Sin una campaña pública de concienciación y prevención, la enfermedad, que ya ha contagiado a 14,400 personas en el mundo y causado 103 defunciones, está fuera de control en Honduras.
El primer caso, una niña de nueve años en San Pedro Sula, se dio a conocer hasta que la menor fue dada de alta, por lo que no se supo su registro epidemiológico.

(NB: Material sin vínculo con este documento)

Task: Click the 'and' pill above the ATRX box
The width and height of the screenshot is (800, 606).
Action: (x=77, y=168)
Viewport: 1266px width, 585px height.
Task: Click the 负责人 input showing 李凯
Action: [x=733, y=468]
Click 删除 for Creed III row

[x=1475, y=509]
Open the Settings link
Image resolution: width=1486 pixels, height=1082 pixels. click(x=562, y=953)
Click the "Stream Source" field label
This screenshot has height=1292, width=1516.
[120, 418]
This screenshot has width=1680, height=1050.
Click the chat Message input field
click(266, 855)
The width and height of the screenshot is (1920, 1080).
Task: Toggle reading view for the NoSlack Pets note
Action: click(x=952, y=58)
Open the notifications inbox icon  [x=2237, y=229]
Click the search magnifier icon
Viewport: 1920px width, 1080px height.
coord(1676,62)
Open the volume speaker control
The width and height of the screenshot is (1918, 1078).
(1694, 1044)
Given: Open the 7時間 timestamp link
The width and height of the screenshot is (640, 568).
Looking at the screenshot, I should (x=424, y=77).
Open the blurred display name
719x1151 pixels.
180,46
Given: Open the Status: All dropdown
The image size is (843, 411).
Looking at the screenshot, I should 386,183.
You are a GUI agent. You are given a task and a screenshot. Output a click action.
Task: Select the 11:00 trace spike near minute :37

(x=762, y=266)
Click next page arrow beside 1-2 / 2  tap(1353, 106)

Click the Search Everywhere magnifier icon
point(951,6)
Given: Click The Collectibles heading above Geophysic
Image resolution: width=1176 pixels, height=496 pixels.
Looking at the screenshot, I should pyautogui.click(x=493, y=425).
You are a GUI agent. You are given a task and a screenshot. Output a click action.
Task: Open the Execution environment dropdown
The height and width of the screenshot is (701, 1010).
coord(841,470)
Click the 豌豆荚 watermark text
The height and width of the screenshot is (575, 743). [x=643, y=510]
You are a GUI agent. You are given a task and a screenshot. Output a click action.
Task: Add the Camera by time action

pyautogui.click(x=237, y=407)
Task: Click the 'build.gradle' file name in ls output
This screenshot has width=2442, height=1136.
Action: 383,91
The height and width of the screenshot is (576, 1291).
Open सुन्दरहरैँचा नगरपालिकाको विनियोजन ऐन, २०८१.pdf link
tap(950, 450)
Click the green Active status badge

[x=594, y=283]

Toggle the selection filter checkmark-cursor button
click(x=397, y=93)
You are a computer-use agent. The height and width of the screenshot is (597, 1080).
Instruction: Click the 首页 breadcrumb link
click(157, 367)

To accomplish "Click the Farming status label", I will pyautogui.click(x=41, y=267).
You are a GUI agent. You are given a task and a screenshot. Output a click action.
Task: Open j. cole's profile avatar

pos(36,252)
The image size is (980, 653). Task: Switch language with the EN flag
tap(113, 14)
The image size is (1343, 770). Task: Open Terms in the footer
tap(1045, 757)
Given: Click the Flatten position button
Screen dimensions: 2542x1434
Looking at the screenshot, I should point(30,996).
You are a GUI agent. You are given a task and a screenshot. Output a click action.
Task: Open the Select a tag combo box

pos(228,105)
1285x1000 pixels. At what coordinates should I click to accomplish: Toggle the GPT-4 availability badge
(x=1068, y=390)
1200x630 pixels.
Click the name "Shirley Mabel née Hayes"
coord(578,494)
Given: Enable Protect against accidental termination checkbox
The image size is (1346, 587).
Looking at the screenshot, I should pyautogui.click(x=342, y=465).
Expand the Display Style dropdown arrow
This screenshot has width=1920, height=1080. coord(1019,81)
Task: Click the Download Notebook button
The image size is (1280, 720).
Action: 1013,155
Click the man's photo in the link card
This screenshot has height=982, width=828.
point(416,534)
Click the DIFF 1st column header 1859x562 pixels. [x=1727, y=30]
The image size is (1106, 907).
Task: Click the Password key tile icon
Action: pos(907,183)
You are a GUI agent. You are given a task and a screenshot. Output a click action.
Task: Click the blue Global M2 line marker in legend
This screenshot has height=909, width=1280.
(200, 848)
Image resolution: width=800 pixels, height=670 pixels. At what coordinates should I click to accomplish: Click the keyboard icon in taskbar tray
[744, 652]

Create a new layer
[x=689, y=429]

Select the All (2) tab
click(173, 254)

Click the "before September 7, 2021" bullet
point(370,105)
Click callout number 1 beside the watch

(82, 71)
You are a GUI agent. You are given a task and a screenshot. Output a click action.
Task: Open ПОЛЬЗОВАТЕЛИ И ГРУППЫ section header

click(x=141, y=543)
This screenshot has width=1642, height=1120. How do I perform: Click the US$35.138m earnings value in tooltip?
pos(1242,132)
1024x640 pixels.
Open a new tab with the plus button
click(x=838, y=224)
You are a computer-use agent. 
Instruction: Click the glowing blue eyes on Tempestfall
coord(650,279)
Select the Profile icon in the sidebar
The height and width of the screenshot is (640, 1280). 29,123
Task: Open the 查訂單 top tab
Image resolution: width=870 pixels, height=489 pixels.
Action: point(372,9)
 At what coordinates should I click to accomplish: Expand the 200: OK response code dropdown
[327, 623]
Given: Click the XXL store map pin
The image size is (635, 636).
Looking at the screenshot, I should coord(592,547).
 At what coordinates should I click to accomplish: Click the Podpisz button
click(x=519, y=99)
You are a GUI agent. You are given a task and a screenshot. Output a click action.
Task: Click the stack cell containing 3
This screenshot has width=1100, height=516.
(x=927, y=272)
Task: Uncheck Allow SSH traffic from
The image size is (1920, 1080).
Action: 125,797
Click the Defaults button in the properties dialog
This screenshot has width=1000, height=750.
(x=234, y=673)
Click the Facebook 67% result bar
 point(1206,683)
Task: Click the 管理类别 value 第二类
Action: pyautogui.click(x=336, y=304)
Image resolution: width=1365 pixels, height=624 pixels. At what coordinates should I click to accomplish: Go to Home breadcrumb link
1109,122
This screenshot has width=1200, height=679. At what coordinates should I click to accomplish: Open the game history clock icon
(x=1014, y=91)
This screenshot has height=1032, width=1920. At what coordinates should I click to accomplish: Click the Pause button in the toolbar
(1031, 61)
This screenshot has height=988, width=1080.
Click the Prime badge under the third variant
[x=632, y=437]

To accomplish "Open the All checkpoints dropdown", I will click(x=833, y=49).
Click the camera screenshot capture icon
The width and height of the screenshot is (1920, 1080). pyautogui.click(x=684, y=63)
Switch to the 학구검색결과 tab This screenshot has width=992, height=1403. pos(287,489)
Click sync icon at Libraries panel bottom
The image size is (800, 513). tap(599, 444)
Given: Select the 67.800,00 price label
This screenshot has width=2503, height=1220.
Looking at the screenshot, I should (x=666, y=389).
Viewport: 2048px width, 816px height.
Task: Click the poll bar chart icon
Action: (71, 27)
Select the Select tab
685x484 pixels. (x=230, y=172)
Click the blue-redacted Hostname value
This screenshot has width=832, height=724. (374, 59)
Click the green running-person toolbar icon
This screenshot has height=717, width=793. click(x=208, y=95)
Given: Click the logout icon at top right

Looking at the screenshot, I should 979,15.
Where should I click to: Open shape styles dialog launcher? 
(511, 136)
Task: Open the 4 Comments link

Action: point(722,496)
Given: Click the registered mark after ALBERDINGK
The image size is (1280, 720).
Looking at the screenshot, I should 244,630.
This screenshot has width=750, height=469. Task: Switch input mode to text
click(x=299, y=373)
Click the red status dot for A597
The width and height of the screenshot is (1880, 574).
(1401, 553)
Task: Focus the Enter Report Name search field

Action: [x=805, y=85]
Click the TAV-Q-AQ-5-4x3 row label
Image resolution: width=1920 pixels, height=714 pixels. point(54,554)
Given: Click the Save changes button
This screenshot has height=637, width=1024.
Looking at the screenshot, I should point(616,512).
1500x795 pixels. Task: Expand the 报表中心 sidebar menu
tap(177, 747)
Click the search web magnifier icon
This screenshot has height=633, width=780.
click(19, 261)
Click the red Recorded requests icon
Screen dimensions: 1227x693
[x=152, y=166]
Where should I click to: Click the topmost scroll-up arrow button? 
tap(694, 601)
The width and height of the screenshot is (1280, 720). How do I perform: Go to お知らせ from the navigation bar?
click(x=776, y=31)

Días después, las autoridades ordenaron el cierre de la escuela donde ella estudiaba, pues varios menores resultaron sospechosos.
El Instituto Nacional Cardiopulmonar, en los últimos tres días, cinco pacientes fueron hospitalizados, entre ellos dos niños menores de cinco años.
La similitud de los casos y el estado delicado de los afectados obligó al personal médico del Hospital del Tórax a decidir el ingreso de los enfermos.
Rubén Palma Carrasco, director del Tórax, explicó que gracias a la vigilancia en los centros de salud se han identificado los casos sospechosos, desde donde son remitidos al Tórax.
Ayer se registraron dos ingresos, una niña de tres años y medio y un joven de 20 años que semanas atrás fue deportado de Estados Unidos.
Instalan más carpas en SPS
La lista de casos sospechosos también se ha incrementado en San Pedro Sula porque se ha presentado un brote de pacientes con algunos síntomas, en especial estudiantes de institutos privados.
Cinco filtros más fueron instalados en los patios del hospital Mario Rivas.
Las autoridades explicaron que esto se derivó de la demanda de pacientes que a diario siguen llegando al hospital con enfermedades respiratorias que a veces se confunden con los síntomas de la gripe A/H1N1.
"Han aumentado los casos de faringoamigdalitis, gripe estacionaria o común, y nuevos casos de conjuntivitis", señaló el director del hospital, Juan Carlos Zúniga.
Las autoridades de la Región Departamental de Salud expresaron que el laboratorio de estudio de casos de influenza continúa operando y recomiendan mantener las medidas de prevención. Según Marco Antonio Pinel, jefe de vigilancia de la Salud, en el caso de Honduras, al igual que en otros países, existe una circulación local del virus, pero no es una circulación sostenida.